What this task involves: Rewrite the listing from the line with "What do you" up to and including the line with "Looking at the", changing "coordinate pair" to "pair of numbers" and leaving everything else as it is. Omit the pictures from your answer.

Data lines:

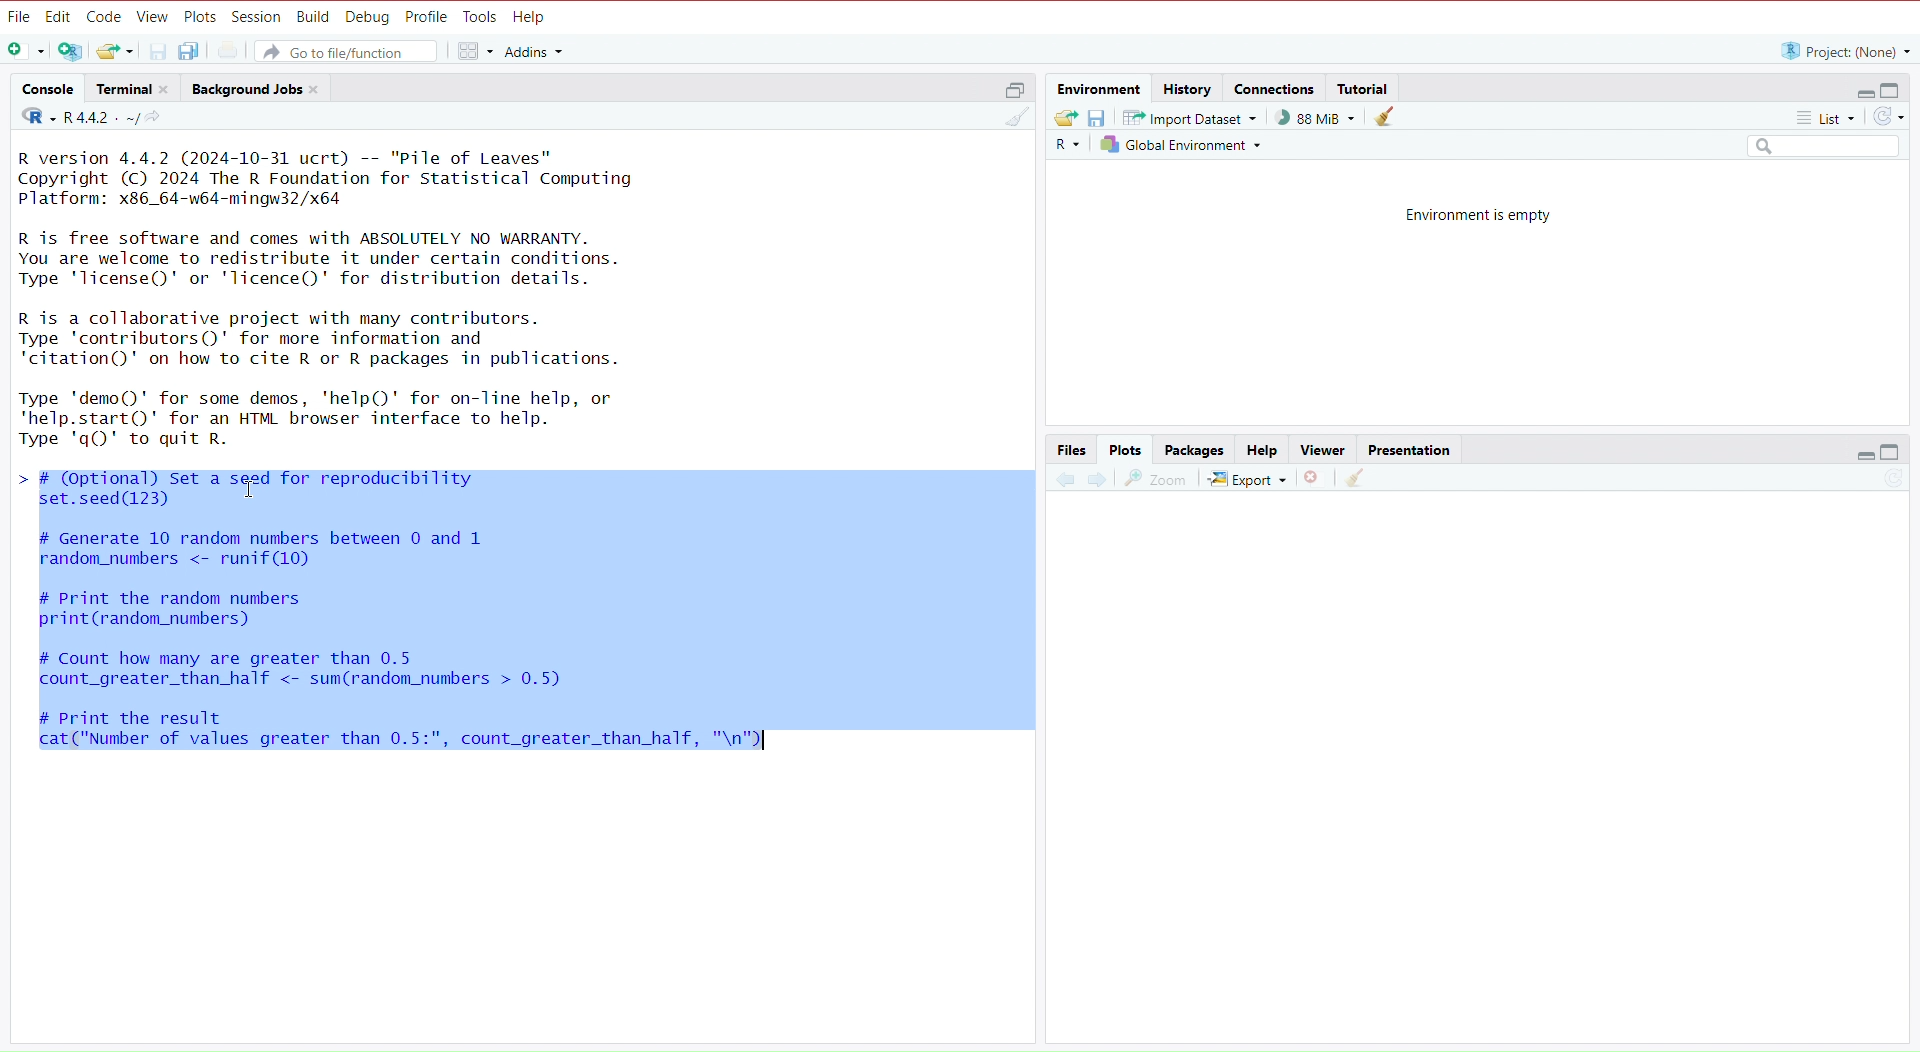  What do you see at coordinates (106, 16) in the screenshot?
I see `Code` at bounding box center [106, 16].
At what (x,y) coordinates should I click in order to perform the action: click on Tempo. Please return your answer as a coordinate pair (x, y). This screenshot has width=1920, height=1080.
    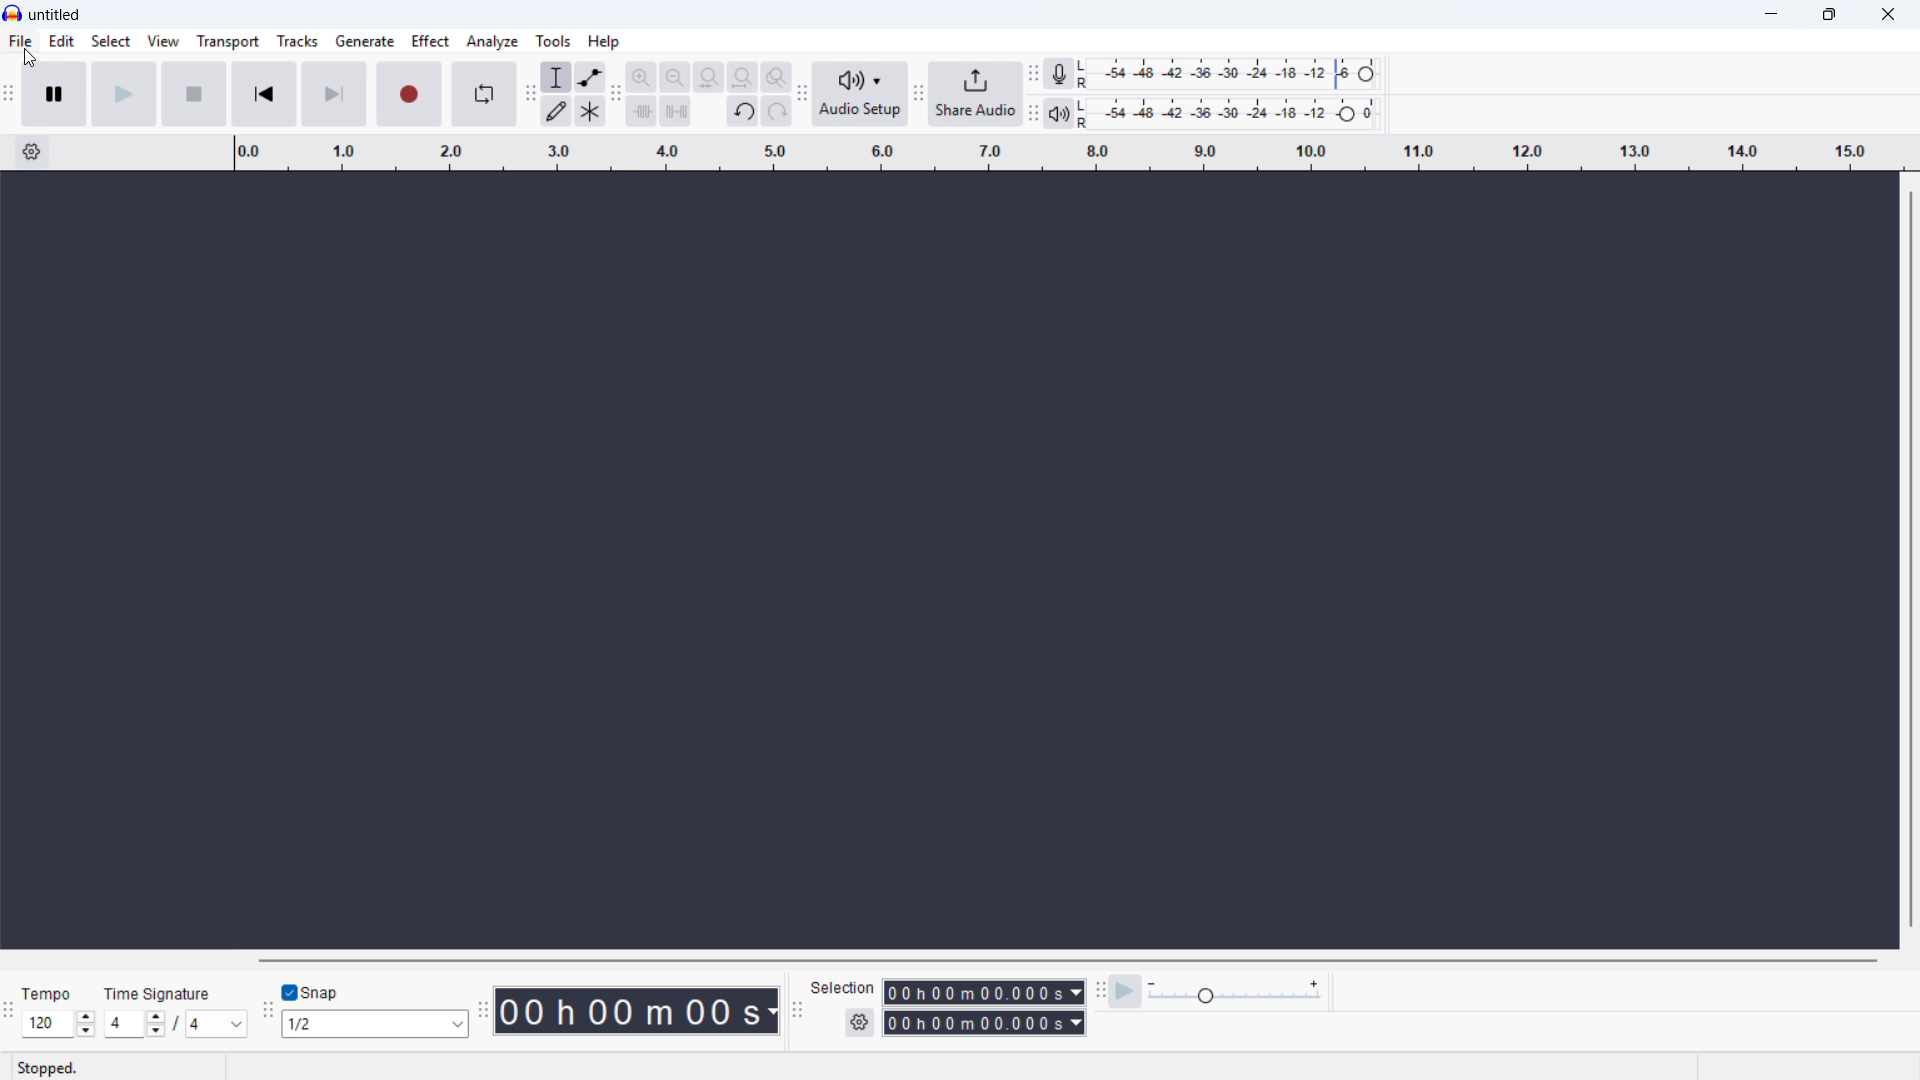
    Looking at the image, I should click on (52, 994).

---

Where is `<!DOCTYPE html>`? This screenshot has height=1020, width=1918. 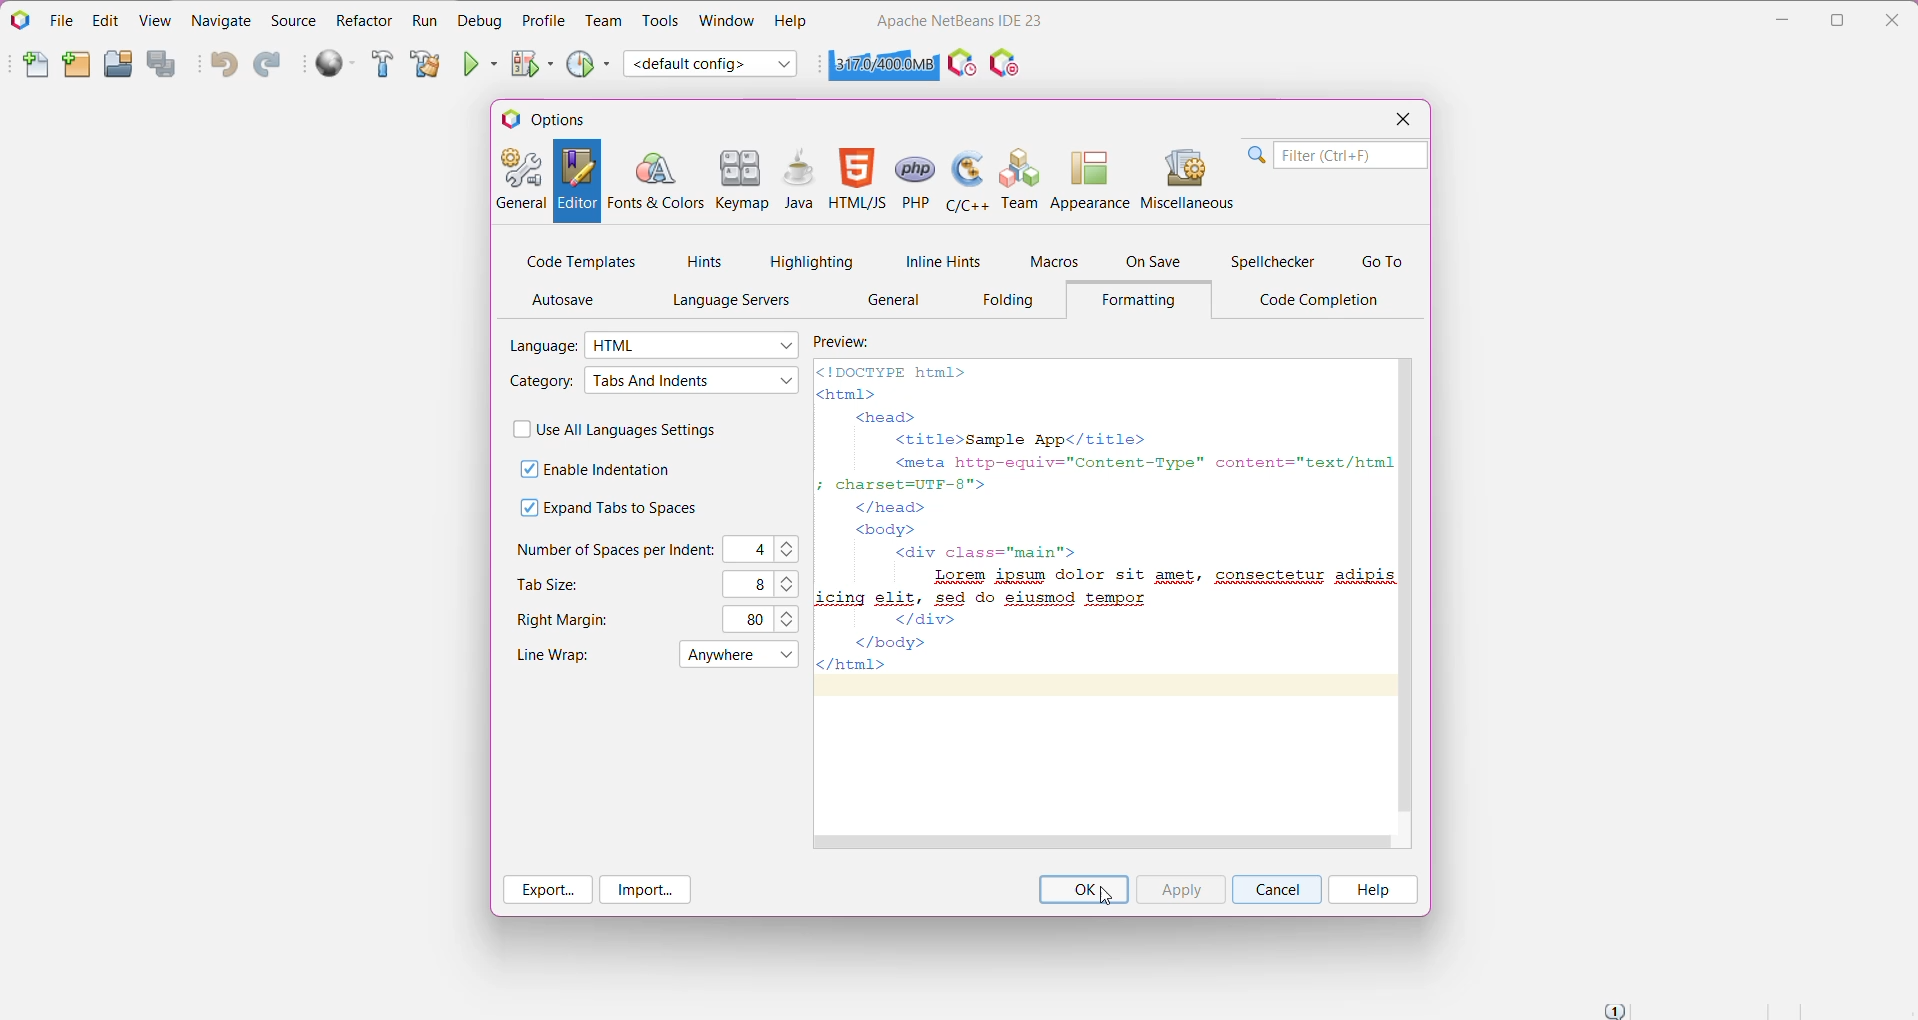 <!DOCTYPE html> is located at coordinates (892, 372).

Finished task:
  What do you see at coordinates (106, 16) in the screenshot?
I see `Code` at bounding box center [106, 16].
At what (x,y) coordinates should I click in order to perform the action: click on Tempo. Please return your answer as a pair of numbers (x, y). This screenshot has width=1920, height=1080.
    Looking at the image, I should click on (52, 994).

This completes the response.